=== Listed entries ===
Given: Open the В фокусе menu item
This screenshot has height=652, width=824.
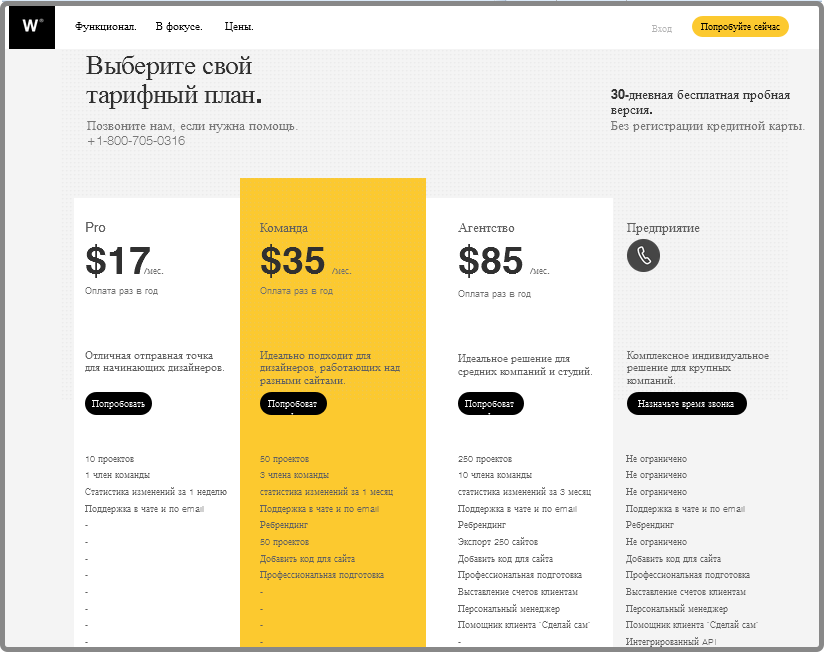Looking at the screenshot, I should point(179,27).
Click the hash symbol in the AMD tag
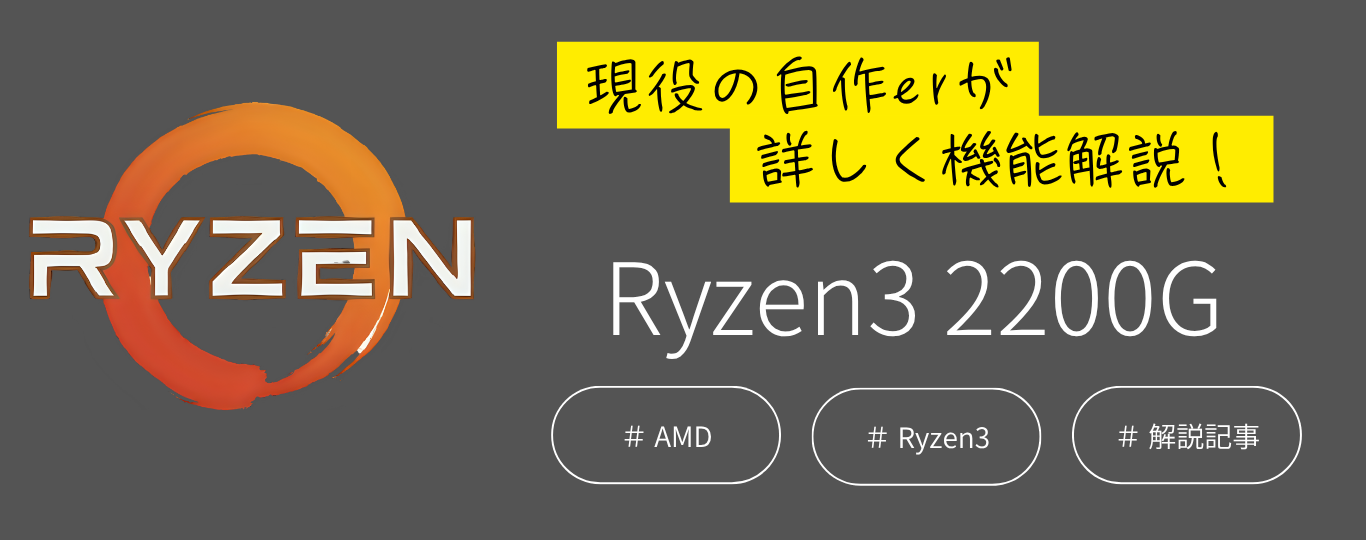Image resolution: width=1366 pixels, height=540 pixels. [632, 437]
===
=== Listed entries ===
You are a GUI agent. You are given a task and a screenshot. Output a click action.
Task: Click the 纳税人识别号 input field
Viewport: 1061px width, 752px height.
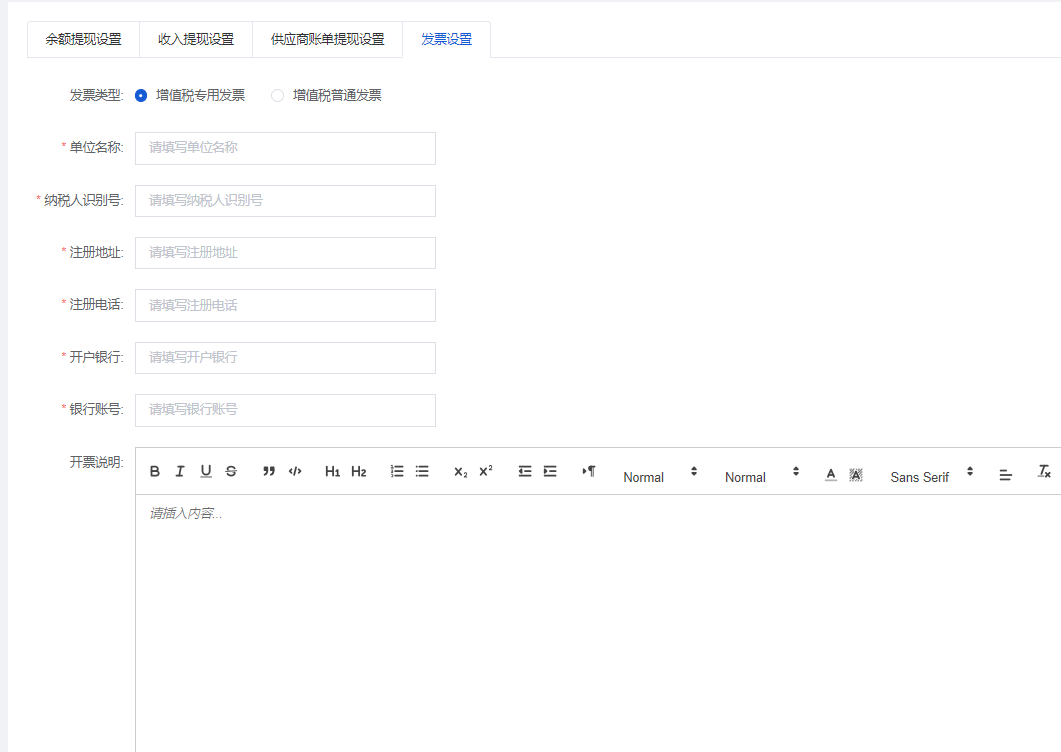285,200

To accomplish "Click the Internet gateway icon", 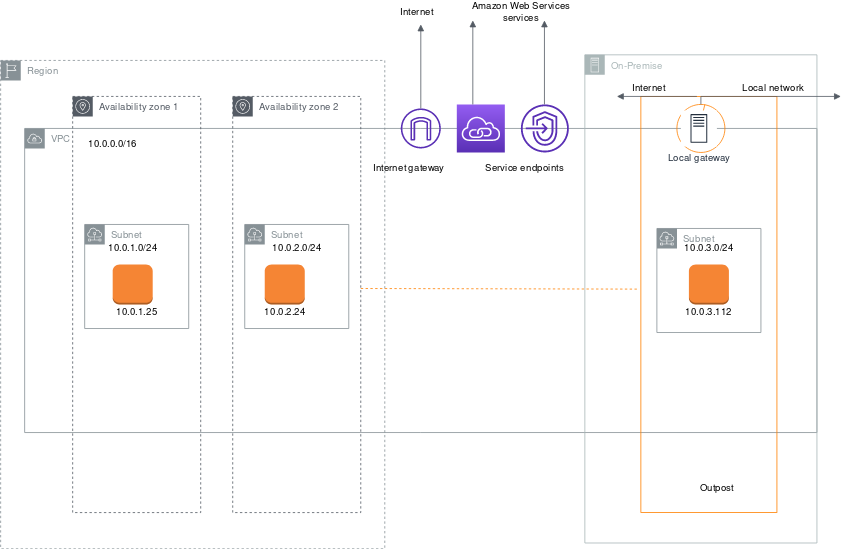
===
=== Listed entries ===
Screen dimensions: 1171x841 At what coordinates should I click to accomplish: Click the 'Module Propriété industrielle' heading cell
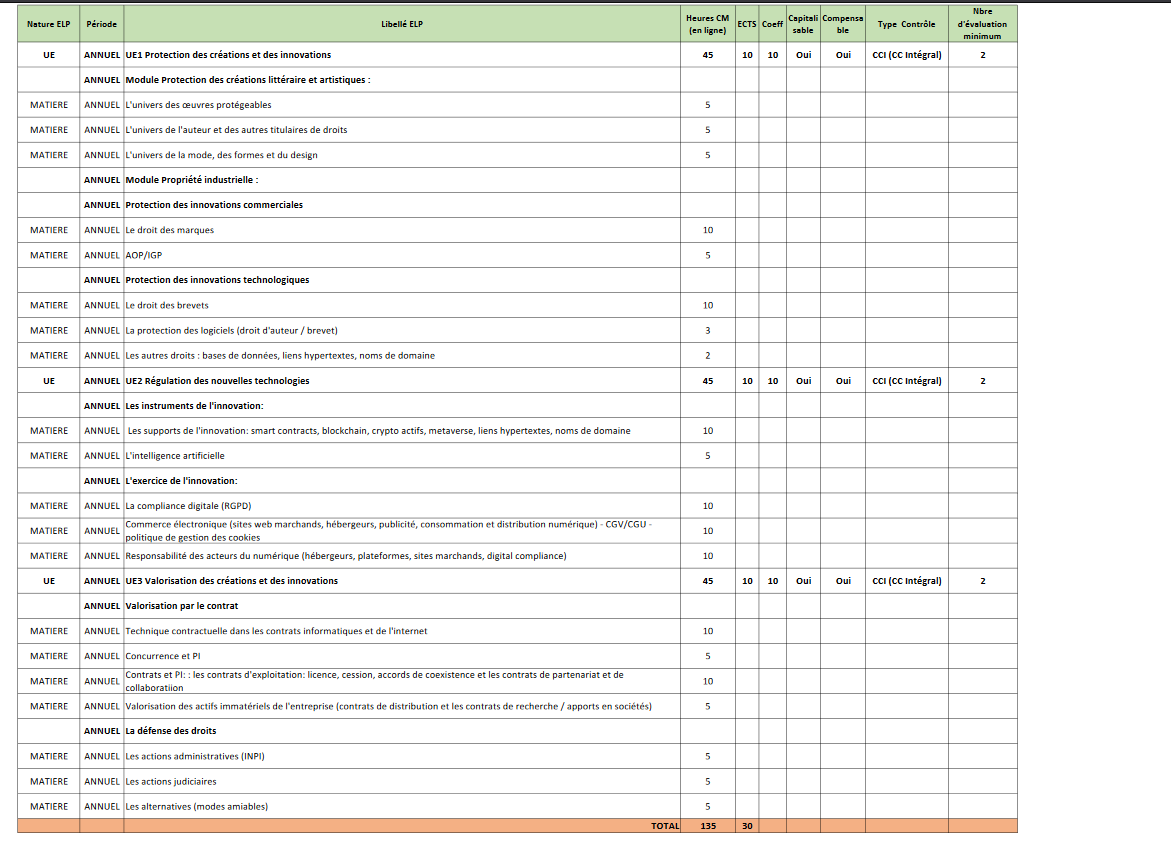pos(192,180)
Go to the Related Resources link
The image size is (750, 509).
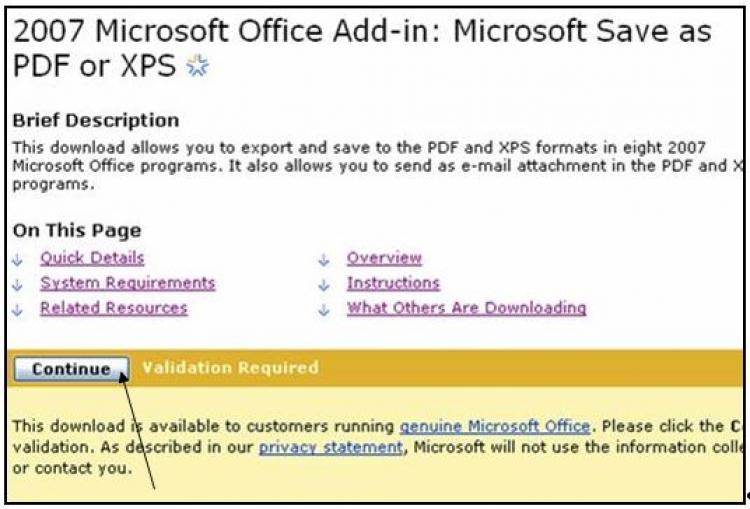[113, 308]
===
• _Instructions for the task_: Within the data above, repeat exactly the lines from the one bearing "Viewport: 1061px width, 752px height." through the one bearing "the Internet gateway". Include no pictures and nothing else.

• _Response to this exercise_:
Viewport: 1061px width, 752px height.
285,200

To accomplish "Click the Internet gateway icon", 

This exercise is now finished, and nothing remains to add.